| GIVEN ENTRIES |
──────────────────────────────

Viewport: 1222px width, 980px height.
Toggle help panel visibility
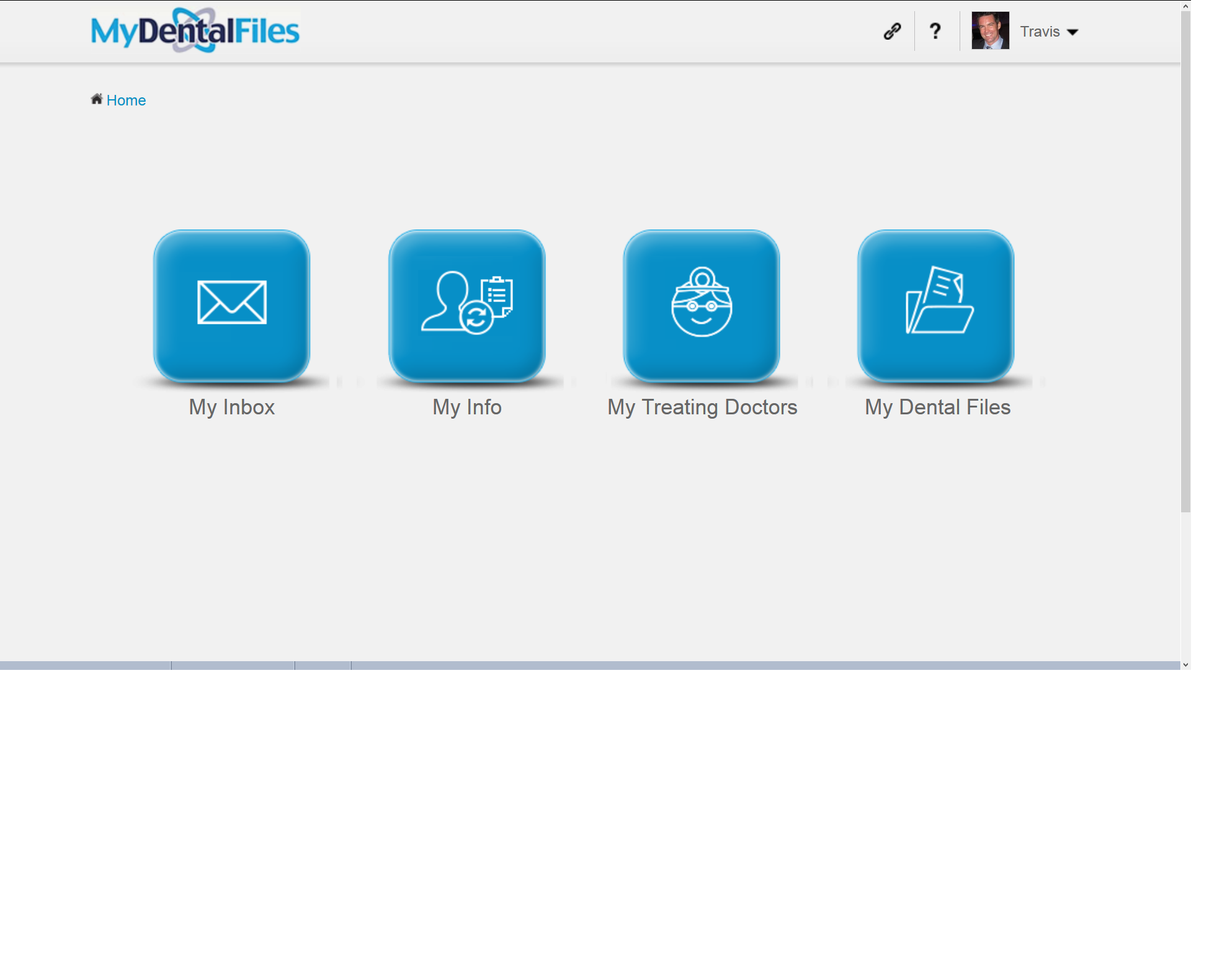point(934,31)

──────────────────────────────

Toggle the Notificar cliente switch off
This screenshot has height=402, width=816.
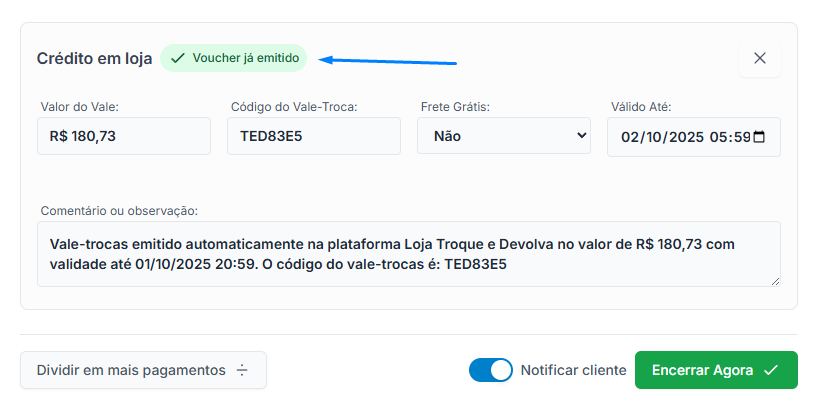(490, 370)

──────────────────────────────

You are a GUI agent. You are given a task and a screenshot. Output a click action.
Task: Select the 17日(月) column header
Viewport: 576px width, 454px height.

──────────────────────────────

| TASK DETAILS |
In the listing, find every line with the word "Viewport" and return it.

| ANSWER SPACE |
Viewport: 1222px width, 980px height.
Viewport: 576px width, 454px height.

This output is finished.